Фрагмент страницы:
.....

2) Теперь попробуем все наши термины, которые мы раньше, при характеристике имени, получили, главным образом, чисто описательным путем, перевести на язык того метода, который только и приемлем с точки зрения анализируемого тут четвертого типа. Этот метод – антиномико-синтетический, т.е. диалектический. От рационализма и позитивизма он отличается
1) умным и смысловым, а не условно-абстрактным и не вещественным характером и
2) наличием в нем логики противоречия.
От трансцедентализма он отличается
1) тоже умным и монистически-смысловым, а не логически-дуалистическим характером и
2) тоже наличием сознательно проводимой антиномики понятий.
Наши понятия и термины, которые мы употребили для изображения природы имени, должны приобрести теперь чисто диалектический характер, т.е. должно быть показано их антиномико-синтетическое взаимопорождение и единство.
Мы видели, что всякое имя предполагает именуемое, именуемую сущность. Так как сущность, прежде всего, не дается в имени, не проявляется ни в каком явлении и, следовательно, никак не может быть именуема и наименована, то необходимо соответствующим образом и зафиксировать эту неявляемую и неименуемую сущность. Отсюда первое и исходное утверждение всякой мысли и всякого чувства, защищающего реальность проявлений сущности, это утверждение апофатической сущности. Сущность никак, никогда, ни при каких условиях не может быть ни познана, ни почувствована, ни именована. Ей нельзя приписать ровно никакого качества, никакого количества. Даже нельзя сказать, что она – сущность, и что она – существует.

.....

Фрагмент набора данных:
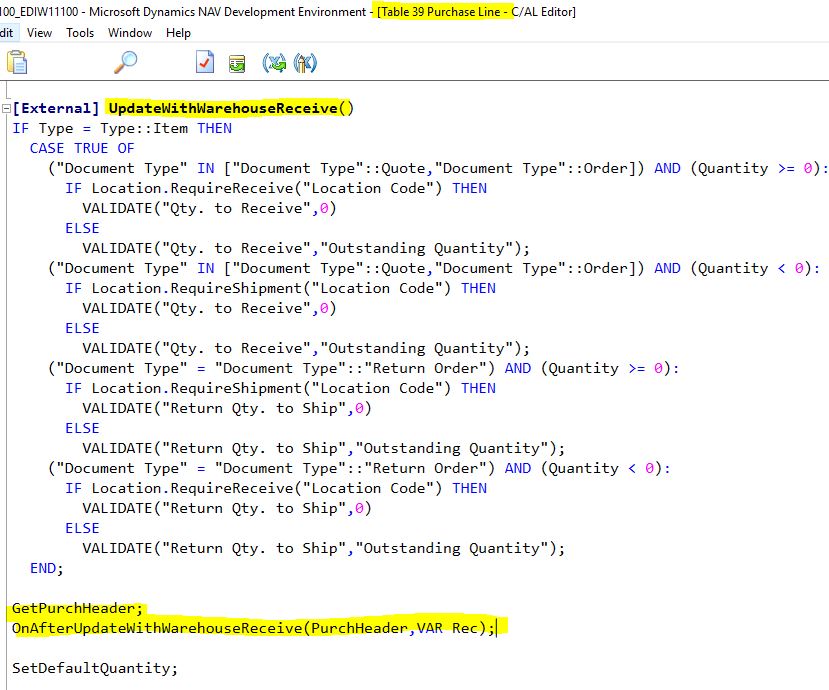829x690 pixels.
Task: Open Find using the magnifier toolbar icon
Action: (124, 61)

.....

Указания:
1 - Ответьте по фрагменту страницы на три вопроса:
(а) Как называется метод, который только и приемлем с точки зрения четвертого типа?
(б) Чем, кроме умного и смыслового характера, этот метод отличается от рационализма и позитивизма?
(в) Какой сущности касается первое и исходное утверждение всякой мысли и всякого чувства?
2 - Перепишите дословно отрывок фрагмента страницы между «2) Теперь попробуем» и «нем логики противоречия.», включая обе границы.
Данные представляют собой отдельный материал и с текстом не связаны.

Итоговые ответы:
1 -
(а) Антиномико-синтетический, т.е. диалектический.
(б) Наличием в нем логики противоречия.
(в) Апофатической сущности.

2 -
2) Теперь попробуем все наши термины, которые мы раньше, при характеристике имени, получили, главным образом, чисто описательным путем, перевести на язык того метода, который только и приемлем с точки зрения анализируемого тут четвертого типа. Этот метод – антиномико-синтетический, т.е. диалектический. От рационализма и позитивизма он отличается
1) умным и смысловым, а не условно-абстрактным и не вещественным характером и
2) наличием в нем логики противоречия.